Когда я окончил свою книгу, я попросил одного из моих старейших и лучших друзей прочитать рукопись. Во время чтения он вдруг вскрикнул. Мне это показалось вполне естественным, потому что он был евреем: ведь и я, когда писал, не раз громко вскрикивал. Но, к моему разочарованию, он дал мне совсем иное объяснение. Он убеждал, что я рехнулся и, как друг, он опечалился постигшим меня несчастьем. Он убежал от меня, не сказав мне более ни слова. После бессонной ночи он вернулся и настаивал, чтоб я все это бросил, так как я рискую, что меня сочтут за помешанного. Он был так возбужден, что я обещал ему все, что угодно, лишь бы его успокоить. Затем он мне посоветовал спросить мнения Макса Нордау, можно ли считать мой план продуктом нормального человека. "Я никого не спрошу, -- ответил я ему: -- раз мои мысли производят такое впечатление на просвещенного человека и преданного друга, то я откажусь от этого плана". После этого мне пришлось пережить очень тяжелый кризис. Я могу сравнить это только с тем, что до бела раскаленное тело бросают в холодную воду. Конечно, если это тело по случайности железо, то оно превращается в сталь. Друг, о котором я здесь рассказываю, составлял однажды мой счет расходов на телеграммы. Когда он мне дал готовый счет, состоявший из большого ряда разных статей, я сразу заметил, что сложение сделано неверно. Я обратил на это его внимание, и он еще раз сосчитал; но только к третьему или четвертому разу его суммы совпали с моими. Этот незначительный вывод вернул мне мою веру в себя. Я ведь в состоянии был вернее считать, чем он; и я заключил, что рассудок меня еще не совсем оставил.
С того дня начались мои заботы о еврейском государстве.
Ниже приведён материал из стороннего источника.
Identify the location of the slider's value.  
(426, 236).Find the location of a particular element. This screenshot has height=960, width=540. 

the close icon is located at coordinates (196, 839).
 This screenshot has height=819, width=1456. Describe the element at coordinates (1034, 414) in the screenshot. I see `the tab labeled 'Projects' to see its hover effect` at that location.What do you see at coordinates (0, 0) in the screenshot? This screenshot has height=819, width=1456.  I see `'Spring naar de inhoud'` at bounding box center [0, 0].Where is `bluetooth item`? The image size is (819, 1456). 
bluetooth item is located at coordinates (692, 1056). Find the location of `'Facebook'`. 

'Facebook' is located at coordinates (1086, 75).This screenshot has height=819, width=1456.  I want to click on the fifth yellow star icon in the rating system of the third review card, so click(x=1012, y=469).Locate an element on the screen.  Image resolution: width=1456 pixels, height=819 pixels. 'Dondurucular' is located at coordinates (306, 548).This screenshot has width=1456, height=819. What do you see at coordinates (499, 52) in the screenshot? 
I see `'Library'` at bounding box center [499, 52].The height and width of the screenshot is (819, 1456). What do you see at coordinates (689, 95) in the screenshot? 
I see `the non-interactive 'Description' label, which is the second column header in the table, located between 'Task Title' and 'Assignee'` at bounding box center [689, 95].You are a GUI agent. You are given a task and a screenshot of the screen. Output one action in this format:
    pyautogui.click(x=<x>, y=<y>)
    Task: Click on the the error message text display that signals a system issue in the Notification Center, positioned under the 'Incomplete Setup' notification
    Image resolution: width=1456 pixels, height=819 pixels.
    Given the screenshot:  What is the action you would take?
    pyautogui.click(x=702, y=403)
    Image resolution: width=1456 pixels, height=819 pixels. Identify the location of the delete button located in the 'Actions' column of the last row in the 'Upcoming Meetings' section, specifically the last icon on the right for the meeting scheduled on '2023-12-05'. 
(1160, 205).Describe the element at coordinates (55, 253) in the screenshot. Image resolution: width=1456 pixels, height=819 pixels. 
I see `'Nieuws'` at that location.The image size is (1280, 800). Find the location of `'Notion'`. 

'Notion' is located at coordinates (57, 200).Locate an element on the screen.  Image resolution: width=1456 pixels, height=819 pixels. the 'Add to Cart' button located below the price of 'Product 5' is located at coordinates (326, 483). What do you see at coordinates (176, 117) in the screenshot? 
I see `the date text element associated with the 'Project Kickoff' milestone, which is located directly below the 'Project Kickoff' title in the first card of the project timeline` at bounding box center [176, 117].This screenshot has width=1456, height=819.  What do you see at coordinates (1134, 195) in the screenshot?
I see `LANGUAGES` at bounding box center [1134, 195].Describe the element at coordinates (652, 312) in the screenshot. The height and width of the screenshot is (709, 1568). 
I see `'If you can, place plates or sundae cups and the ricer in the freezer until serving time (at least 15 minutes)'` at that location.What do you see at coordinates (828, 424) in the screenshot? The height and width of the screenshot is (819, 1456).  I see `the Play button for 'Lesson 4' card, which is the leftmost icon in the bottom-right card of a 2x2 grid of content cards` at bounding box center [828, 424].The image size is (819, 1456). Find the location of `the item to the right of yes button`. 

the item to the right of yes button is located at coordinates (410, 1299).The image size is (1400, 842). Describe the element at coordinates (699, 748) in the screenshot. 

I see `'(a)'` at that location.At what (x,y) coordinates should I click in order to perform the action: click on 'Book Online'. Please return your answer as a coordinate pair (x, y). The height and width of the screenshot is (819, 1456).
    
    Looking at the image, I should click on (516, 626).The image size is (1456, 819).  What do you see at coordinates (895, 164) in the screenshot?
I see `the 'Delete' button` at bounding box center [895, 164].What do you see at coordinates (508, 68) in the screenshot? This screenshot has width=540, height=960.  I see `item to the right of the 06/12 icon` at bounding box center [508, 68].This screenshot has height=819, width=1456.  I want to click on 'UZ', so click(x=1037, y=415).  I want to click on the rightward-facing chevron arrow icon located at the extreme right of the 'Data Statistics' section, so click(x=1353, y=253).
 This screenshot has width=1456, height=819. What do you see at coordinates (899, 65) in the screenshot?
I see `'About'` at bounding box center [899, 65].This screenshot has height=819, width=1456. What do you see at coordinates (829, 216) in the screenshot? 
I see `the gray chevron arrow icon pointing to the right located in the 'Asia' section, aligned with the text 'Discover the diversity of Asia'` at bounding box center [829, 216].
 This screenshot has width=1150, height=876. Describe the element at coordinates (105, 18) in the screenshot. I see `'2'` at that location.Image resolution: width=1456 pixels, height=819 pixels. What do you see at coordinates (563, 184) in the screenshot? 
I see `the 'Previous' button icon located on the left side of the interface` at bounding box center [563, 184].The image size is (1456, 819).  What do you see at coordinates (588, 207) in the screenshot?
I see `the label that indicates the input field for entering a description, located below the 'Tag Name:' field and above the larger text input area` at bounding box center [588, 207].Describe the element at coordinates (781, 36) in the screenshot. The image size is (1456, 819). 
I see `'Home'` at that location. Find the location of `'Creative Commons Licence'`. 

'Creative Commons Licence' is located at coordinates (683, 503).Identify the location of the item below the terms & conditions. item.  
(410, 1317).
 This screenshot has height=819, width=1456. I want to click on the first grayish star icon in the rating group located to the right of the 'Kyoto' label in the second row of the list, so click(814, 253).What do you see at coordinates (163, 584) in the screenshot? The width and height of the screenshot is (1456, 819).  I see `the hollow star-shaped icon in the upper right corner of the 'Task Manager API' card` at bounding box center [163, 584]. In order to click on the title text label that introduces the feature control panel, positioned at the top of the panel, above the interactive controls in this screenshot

В течении следовавших затем лет я пережил много, много грустных дней и я опасаюсь, что еще более грустные дни ожидают меня в будущем. В 1895 г. я начал вести дневник; в данный момент уже заполнено четыре толстых тома. Если я их когда-нибудь сделаю достоянием публики, то мир будет удивлен, когда узнает, что мне пришлось пережить, кто были враги моего плана и, с другой стороны, кто мне содействовал.
Но одно я считаю несомненным. Движение будет жизненно. Не знаю, когда я умру, но сионизм не умрет. Со времени базельских дней еврейский народ опять имеет свое народное представительство; впоследствии возникнет "Еврейское Государство" в его собственной стране. Я теперь работаю над созданием Банка и ожидаю, что он будет иметь такой же большой успех, как и Конгресс.
Пер. под редакцией Л. Паперин
*) Герцль этим намекает, что через 20 лет цель сионизма будет осуществлена.